CHART: Plane Accidents Are Remarkably Rare At Cruising Altitude
Transportation1 min read

vietnamese air force looks for malaysia 370

REUTERS/Nguyen Huy Kham

A Vietnam Air Force search and rescue aircraft An-26 on a mission to find the missing Malaysia Airlines flight MH370.

A Malaysia Airlines 777 jet with more than 200 people on board has been missing for four days, and now military officials say the plane turned off course, then flew at least 350 miles with its tracking systems turned off.

Part of the mystery is that air accidents are most common when the plane is taking off or landing - not steadily flying at 35,000 feet. But that's where Malaysia flight MH370 seems to have encountered trouble.

This chart, from a Boeing report on worldwide commercial jet accidents between 1959 and 2012, shows how rare it is for a plane to suffer an accident while at cruising altitude. The report does not include accidents caused by natural causes, sabotage, military action, hijacking, or terrorism.

Even though planes spend about 57% of their time cruising, only 9% of fatal accidents happen during that phase of flight.

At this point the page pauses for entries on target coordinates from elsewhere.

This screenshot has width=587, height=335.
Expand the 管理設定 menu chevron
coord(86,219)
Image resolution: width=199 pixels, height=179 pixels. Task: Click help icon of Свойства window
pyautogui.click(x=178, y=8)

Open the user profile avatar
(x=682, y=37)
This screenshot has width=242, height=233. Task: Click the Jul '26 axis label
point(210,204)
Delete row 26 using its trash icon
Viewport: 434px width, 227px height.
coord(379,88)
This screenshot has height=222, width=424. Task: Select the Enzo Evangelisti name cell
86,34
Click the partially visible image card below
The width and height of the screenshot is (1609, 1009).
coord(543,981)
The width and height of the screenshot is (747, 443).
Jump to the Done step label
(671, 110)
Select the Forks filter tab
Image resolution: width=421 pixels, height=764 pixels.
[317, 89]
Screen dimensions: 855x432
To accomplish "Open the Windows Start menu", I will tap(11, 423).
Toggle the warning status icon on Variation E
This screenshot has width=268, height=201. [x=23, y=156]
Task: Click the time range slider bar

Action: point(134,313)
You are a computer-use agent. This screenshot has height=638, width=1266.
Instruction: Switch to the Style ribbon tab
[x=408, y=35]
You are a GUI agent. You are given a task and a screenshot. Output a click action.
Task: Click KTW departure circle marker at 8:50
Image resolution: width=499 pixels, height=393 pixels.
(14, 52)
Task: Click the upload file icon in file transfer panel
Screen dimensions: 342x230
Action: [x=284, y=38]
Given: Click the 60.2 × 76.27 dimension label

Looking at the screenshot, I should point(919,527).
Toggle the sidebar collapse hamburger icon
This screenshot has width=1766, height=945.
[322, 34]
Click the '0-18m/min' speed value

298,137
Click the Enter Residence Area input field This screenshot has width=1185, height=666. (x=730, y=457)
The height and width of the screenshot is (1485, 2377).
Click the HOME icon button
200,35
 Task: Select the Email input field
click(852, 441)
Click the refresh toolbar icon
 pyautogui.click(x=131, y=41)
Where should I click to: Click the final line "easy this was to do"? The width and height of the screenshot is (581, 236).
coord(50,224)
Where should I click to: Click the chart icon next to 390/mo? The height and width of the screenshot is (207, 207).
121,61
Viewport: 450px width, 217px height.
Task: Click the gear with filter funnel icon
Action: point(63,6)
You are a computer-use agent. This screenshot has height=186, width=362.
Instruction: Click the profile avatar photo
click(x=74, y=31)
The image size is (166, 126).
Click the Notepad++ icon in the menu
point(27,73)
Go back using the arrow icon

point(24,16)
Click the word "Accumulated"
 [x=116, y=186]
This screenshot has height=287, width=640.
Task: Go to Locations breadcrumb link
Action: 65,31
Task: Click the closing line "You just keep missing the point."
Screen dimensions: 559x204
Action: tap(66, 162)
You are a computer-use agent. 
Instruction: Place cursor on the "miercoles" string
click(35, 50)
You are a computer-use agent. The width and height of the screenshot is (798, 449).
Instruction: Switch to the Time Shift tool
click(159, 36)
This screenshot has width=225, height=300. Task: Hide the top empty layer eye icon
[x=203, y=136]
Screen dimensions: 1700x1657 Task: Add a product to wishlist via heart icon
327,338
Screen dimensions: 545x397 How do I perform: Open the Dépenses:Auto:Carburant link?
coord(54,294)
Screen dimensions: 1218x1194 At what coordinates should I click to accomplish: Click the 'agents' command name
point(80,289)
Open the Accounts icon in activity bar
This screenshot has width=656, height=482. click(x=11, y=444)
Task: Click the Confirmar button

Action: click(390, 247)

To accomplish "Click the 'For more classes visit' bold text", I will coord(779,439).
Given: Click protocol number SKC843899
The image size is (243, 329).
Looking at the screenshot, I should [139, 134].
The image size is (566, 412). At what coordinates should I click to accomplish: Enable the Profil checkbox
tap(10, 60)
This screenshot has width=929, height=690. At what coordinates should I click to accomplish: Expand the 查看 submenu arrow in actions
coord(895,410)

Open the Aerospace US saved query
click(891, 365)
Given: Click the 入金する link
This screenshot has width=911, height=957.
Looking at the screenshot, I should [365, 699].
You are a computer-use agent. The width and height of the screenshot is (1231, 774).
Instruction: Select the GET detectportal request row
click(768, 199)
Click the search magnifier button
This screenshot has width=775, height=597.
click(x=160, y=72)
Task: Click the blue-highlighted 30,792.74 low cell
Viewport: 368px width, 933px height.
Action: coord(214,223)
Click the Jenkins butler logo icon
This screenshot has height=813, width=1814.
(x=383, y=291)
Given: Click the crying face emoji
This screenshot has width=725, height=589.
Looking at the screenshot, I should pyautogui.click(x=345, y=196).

Those accidents account for 18% of onboard fatalities, however - the seven accidents at cruise altitude included here led to 774 deaths.

For the report, Boeing used the International Civil Aviation Organization (ICAO) definition of an accident, an occurrence in which someone is fatally or seriously injured, the aircraft sustains damage, or the aircraft is missing or completely inaccessible.